こうして思悼世子の陵墓は水原に移され、顕隆園(ヒョンニュンウォン)として整備されていった。

この名前は、“顕父に隆盛で報いる”という意味だ。そして、現在では隆健陵(ユンゴンヌン)と称されている。

イ・ソジン 写真=SPORT KOREA

名君らしくない正祖

正祖は、父の新しい陵墓にひんぱんに出掛けた。

とはいえ、国王が墓参りに行くというのは準備が大変だった。特に、動員される随行員や馬の規模はすさまじかった。なにしろ、

6000余の人と1400余の馬が王の墓参に従ったという。本当に莫大な経費がかかったのだ。

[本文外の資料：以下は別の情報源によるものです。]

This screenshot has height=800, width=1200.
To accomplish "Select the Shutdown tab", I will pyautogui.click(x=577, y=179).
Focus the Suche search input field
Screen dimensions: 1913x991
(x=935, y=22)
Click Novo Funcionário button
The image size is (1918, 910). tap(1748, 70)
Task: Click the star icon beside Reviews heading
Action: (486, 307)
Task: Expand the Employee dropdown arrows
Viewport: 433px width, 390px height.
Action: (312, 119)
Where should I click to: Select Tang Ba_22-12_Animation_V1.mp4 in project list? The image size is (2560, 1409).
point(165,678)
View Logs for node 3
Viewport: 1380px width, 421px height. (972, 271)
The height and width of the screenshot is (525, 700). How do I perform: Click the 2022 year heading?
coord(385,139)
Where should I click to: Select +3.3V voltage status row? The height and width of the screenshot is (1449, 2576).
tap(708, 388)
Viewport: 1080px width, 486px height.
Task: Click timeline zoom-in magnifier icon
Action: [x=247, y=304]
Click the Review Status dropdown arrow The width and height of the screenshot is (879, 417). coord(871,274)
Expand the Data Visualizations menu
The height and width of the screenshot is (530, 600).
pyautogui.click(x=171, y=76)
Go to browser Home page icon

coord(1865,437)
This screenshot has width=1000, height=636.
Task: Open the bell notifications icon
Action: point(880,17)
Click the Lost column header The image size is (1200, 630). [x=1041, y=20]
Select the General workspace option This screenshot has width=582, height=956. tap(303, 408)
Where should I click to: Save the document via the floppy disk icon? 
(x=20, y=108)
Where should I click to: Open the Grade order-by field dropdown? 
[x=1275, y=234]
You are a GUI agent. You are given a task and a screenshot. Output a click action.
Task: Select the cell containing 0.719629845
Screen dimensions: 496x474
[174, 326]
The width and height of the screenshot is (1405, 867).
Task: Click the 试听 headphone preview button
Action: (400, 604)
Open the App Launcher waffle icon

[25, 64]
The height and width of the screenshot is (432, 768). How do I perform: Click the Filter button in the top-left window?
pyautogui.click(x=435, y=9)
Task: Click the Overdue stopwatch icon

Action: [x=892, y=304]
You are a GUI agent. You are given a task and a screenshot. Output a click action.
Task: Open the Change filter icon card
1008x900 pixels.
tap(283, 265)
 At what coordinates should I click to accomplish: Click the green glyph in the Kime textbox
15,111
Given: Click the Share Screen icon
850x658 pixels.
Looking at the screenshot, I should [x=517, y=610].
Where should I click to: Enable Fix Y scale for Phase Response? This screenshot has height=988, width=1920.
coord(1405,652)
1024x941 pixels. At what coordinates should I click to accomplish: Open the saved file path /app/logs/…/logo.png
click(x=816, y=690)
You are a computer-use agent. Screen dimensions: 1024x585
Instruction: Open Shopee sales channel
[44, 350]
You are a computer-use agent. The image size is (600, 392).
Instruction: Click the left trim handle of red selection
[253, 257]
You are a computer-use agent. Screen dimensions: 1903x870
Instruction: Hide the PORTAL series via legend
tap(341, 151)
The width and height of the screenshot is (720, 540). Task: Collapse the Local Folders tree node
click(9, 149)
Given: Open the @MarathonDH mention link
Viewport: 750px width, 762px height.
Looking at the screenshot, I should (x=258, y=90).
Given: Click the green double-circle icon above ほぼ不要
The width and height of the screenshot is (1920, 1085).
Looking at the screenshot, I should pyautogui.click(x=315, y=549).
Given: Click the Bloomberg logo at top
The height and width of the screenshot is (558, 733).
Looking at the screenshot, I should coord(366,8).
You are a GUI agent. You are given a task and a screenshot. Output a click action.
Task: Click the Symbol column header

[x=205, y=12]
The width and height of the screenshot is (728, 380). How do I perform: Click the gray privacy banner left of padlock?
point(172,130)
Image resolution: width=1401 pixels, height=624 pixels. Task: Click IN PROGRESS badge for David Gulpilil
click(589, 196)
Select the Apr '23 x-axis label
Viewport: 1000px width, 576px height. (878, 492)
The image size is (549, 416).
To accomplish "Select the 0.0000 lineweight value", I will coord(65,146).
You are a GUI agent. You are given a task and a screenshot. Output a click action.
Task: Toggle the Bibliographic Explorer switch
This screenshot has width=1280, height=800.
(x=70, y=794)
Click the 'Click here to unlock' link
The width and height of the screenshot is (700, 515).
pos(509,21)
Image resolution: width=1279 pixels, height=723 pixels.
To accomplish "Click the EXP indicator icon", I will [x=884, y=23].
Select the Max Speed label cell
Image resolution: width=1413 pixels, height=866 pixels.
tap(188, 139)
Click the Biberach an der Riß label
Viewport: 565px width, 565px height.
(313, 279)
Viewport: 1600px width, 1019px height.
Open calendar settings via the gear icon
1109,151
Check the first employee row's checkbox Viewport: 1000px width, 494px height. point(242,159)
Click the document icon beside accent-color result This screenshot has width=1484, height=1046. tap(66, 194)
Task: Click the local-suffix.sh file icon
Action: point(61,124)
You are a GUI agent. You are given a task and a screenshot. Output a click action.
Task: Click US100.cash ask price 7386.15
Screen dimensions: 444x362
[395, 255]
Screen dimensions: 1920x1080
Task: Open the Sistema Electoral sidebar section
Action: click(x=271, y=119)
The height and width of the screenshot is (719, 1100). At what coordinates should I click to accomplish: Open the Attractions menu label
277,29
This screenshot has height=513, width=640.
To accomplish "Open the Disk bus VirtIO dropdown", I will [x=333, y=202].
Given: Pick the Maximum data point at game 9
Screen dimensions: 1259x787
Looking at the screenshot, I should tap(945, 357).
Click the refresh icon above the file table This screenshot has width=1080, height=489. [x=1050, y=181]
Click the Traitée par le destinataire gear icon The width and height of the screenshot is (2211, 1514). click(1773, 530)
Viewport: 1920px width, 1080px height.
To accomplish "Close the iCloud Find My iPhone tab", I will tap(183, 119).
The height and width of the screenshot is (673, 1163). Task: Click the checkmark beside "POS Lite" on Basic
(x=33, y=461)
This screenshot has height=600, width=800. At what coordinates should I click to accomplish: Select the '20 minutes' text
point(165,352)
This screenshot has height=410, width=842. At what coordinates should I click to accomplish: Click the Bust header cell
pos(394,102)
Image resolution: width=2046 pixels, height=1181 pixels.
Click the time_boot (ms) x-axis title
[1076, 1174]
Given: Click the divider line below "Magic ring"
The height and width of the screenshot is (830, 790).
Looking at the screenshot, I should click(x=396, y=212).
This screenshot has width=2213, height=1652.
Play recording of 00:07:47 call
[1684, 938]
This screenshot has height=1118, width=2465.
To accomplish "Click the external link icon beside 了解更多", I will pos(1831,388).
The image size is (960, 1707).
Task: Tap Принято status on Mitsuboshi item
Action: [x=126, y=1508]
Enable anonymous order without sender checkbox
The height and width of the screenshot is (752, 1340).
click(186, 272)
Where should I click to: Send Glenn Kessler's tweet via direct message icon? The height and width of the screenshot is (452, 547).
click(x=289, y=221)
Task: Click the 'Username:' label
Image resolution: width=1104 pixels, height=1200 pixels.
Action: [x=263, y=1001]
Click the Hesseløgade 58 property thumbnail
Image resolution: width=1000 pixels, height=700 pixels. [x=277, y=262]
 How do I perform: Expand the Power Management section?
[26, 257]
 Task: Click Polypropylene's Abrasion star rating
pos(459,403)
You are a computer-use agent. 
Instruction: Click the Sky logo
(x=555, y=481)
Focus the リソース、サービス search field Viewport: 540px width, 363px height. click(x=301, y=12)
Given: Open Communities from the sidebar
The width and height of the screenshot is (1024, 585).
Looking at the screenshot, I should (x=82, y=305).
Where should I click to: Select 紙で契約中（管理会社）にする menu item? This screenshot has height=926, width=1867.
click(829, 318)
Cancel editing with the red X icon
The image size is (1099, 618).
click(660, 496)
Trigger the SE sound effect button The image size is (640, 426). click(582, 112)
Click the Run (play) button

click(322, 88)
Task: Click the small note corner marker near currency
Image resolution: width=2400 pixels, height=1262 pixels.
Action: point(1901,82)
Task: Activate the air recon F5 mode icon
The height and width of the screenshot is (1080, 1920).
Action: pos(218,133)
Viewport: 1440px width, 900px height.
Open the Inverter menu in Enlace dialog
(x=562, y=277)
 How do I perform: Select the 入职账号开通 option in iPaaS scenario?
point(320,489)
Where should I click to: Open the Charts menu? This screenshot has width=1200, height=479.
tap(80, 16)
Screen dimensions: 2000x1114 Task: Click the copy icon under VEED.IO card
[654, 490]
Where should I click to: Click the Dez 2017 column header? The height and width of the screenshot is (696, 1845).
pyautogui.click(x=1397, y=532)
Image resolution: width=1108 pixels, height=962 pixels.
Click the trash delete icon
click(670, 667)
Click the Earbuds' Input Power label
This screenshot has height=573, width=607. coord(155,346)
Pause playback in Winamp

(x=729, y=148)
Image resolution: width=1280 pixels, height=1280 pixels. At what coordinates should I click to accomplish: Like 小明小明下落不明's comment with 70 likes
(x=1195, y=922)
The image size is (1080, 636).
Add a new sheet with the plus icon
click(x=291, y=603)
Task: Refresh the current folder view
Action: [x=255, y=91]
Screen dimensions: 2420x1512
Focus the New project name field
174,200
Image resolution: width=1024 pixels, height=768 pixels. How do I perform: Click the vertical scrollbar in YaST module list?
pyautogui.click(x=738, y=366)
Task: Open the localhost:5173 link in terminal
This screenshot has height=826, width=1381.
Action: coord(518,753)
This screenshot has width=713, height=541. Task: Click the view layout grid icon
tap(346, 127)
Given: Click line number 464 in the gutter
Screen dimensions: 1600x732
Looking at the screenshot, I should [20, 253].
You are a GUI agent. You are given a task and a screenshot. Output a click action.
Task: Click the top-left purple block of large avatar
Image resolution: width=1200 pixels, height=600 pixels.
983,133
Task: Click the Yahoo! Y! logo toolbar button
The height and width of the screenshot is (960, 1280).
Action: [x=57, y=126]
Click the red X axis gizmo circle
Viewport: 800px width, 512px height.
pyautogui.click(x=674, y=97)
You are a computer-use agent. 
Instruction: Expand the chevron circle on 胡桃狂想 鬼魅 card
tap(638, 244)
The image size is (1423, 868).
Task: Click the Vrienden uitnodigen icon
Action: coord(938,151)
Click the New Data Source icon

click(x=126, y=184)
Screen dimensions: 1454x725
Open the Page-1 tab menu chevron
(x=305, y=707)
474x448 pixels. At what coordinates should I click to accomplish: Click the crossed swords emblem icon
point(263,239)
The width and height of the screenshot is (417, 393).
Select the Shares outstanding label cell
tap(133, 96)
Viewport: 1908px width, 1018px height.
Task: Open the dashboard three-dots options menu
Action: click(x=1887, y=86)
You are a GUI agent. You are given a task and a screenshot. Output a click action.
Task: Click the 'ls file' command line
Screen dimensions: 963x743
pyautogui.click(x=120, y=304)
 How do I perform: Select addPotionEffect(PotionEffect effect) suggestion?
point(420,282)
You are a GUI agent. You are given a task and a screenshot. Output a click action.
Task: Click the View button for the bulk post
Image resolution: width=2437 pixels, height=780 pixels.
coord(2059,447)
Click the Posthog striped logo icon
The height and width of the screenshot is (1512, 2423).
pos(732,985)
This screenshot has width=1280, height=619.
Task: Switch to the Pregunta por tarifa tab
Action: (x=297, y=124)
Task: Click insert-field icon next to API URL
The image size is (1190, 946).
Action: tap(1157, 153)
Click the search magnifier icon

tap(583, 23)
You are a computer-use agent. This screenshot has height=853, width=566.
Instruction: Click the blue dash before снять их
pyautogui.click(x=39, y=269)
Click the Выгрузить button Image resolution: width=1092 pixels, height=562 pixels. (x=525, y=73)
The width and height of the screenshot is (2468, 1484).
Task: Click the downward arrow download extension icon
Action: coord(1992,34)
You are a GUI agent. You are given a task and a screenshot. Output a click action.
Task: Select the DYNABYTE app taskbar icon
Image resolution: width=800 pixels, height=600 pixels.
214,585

それでも正祖は水原に何度も出かけ、やがて、この土地を大都会にしようと考えるようになった。その目的のために始めたのが、城郭を作ることだった。それが、今や世界遺産にも指定されている華城(ファソン)だ。

1794年2月から工事が開始され、周囲6キロの城郭は2年半で完成した。

ただし、あまりに莫大な経費がかかりすぎて、国家財政を圧迫した。このあたりは、正祖は名君らしくない。財政的に言えば、親孝行の度が過ぎたのだ。それでも、正祖は水原の都市整備を徹底的に進めて、いずれは都を水原に移そうとも思っていた。そのために、着々と遷都を準備した。

しかし、正祖は1800年に48歳で急死してしまった。それによって、水原への遷都計画も中止になった。

もし、正祖がもっと長生きしていれば、どうなったか。

ソウルでなく水原が今も首都だったかもしれない。